Consignes
1. Résumez en deux phrases l'extrait sur le diable.
2. D'après l'extrait sur le diable, quelle est la preuve que le Diable existe, agit et réussit ?
3. Indiquez si chacune des affirmations suivantes concorde avec l'extrait sur le diable, puis citez les mots du texte qui le montrent : (a) Rougemont prétend rédiger un ouvrage de théologie ; (b) le Diable ne peut rien créer ; (c) le Diable a déjà perdu.

Extrait du texte
************

J’y songeais depuis quelques instants. »

 

C’est ainsi que Denis de Rougemont se lance le défi d’écrire sur le diable, et d’analyser sa manière d’agir, afin de mieux le dévoiler. Il ne prétend pas rédiger un ouvrage de théologie, mais on trouvera sous sa plume de nombreuses réflexions intéressantes, l’auteur analysant – nous sommes au lendemain de la guerre – la présence du diable dans la dictature. Le tour de passe-passe serait trop simple s’il s’arrêtait là. Si Hitler est le diable incarné, cela veut-il dire qu’il est maintenant mort et enterré ? Non bien sûr, il œuvre encore et toujours. Il est bien présent dans la démocratie et plus encore dans chacun de nous.

Rougemont nous dit aussi que plus que jamais, il est nécessaire de parler du diable, qui sait trop se faire oublier, ou se ridiculiser lui-même, pour ne paraître qu’une fable grotesque du Moyen-Age.
« Le Diable est l’anti-modèle absolu, son essence étant précisément le déguisement, l’usurpation des apparences, le bluff éhonté ou subtil, bref, l’art de faire mentir les formes. » Il est « le grand Truquage ». Trop souvent, nos contemporains pensent que « le mal ne serait pas une réalité spirituelle, mais une multiplicité de fautes, d’erreurs, d’accidents matériels, de hasards considérés comme malheureux, de malajustements et d’absurdités. Une collection de grands et de petits scandales parfois localement explicables, ou qu’on se borne à déclarer absurdes et fous s’ils résistent à notre analyse. »

Or, « La preuve que le Diable existe, agit et réussit, c’est justement que nous n’y croyons plus. »

Il s’agit donc de dévoiler le Prince de ce Monde. « Tombé de l’éternel, Satan veut l’infini. Tombé de l’Etre, il veut l’Avoir. Mais le problème est insoluble à tout jamais. Car pour avoir et posséder, il faudrait être, et il n’est plus. Tout ce qu’il s’annexe, il le détruit. » Mais il a déjà perdu. « on ne devient pas père en volant un enfant. On peut voler l’enfant, mais non la paternité. » Si les hommes savent reconnaître leur Père céleste, se jeter dans les bras de sa Miséricorde, ils feront retour à Lui, car il a déjà vaincu le Monde.

 

En approfondissant, on comprend que le Diable n’a pas toujours besoin d’intervenir pour que nous péchions, et que lorsqu’il intervient, il agit « dans le bien, par le moyen de nos vertus. Car nous savons qu’il ne peut rien créer, pas même le champ de son action. Il ne peut donc que tordre et déformer ce qui existe et fut bien fait par Dieu. Nos vices mêmes ne sont pas de véritables créations du Diable, mais seulement des vertus mal orientées. »

************

Données
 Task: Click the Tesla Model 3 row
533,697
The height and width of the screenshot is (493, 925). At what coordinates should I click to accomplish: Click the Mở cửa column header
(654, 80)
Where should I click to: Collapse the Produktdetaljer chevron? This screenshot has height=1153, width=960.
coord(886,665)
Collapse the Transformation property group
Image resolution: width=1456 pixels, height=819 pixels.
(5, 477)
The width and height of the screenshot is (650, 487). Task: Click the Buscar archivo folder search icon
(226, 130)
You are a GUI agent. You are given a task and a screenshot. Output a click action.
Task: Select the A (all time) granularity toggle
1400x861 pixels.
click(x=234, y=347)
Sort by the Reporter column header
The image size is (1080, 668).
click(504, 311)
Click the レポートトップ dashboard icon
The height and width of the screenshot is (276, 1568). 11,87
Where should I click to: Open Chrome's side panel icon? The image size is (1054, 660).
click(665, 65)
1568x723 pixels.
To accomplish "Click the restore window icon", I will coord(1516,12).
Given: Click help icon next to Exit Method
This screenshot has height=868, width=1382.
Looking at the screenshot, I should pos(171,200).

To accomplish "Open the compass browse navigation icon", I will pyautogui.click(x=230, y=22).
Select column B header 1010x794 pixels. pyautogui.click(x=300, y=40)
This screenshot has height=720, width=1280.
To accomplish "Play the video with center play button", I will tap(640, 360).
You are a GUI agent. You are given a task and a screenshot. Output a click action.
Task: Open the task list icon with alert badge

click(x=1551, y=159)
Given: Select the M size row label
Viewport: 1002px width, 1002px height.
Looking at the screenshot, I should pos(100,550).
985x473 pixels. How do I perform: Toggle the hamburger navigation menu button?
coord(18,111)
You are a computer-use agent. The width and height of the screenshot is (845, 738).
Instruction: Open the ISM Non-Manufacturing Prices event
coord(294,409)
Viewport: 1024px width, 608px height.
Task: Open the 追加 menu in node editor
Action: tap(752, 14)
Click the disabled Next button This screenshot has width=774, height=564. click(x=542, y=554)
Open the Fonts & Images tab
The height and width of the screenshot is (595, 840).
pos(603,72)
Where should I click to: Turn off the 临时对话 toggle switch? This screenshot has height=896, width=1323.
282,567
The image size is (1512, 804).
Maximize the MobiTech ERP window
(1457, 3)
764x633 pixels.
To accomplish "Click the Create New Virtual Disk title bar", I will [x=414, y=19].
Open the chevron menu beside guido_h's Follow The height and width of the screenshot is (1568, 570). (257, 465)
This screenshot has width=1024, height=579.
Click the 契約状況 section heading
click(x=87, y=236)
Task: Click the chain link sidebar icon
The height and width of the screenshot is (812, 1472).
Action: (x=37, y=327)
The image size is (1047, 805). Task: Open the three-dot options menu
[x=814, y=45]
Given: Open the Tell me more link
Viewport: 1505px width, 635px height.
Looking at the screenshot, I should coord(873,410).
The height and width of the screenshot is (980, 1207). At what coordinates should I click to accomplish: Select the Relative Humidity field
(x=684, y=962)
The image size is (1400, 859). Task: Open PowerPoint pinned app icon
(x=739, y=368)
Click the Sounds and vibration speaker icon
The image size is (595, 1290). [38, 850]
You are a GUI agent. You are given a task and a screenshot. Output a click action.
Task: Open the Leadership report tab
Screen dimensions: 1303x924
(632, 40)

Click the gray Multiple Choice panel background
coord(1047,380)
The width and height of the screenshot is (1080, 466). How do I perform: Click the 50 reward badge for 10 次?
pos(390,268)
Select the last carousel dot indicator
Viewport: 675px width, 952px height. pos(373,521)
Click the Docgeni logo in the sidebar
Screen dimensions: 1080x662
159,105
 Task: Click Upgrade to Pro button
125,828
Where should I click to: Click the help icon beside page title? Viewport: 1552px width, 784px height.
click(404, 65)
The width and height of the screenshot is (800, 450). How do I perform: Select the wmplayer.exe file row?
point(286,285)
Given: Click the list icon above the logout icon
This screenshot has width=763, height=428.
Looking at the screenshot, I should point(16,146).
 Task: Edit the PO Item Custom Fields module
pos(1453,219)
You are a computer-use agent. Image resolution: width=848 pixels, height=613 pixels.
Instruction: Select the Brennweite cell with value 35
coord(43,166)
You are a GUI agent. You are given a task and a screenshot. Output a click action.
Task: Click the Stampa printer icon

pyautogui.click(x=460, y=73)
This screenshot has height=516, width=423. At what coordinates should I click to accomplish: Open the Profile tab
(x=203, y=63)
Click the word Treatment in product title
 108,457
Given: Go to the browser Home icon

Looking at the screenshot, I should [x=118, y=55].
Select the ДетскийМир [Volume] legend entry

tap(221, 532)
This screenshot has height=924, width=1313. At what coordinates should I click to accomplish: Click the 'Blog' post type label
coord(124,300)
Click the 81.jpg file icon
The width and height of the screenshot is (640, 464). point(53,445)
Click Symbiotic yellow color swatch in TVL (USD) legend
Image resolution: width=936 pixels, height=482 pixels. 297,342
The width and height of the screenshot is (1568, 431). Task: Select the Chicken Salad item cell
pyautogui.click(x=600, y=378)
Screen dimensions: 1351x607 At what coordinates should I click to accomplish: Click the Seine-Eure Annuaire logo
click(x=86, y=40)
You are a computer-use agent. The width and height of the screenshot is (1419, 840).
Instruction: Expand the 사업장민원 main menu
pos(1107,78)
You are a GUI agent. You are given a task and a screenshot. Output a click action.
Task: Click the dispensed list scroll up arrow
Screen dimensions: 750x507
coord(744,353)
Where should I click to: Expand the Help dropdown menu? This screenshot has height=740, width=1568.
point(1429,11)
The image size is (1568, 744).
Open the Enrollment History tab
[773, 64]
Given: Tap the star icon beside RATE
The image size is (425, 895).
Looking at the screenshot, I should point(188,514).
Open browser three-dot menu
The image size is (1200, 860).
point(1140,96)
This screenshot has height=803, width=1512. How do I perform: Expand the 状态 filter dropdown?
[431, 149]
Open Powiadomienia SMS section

************

Corrigé
1. Denis de Rougemont entreprend d'écrire sur le diable afin de dévoiler sa manière d'agir, et il montre que celui-ci, loin d'être mort avec la dictature, reste présent dans la démocratie et en chacun de nous. Pour lui, le diable est l'art du déguisement, sa réussite tient à ce que nous n'y croyons plus, et il ne fait que tordre ce que Dieu a bien fait, nos vices n'étant que des vertus mal orientées.

2. C'est justement que nous n'y croyons plus.

3.
(a) Non : « Il ne prétend pas rédiger un ouvrage de théologie ».
(b) Oui : « il ne peut rien créer, pas même le champ de son action ».
(c) Oui : « Mais il a déjà perdu. »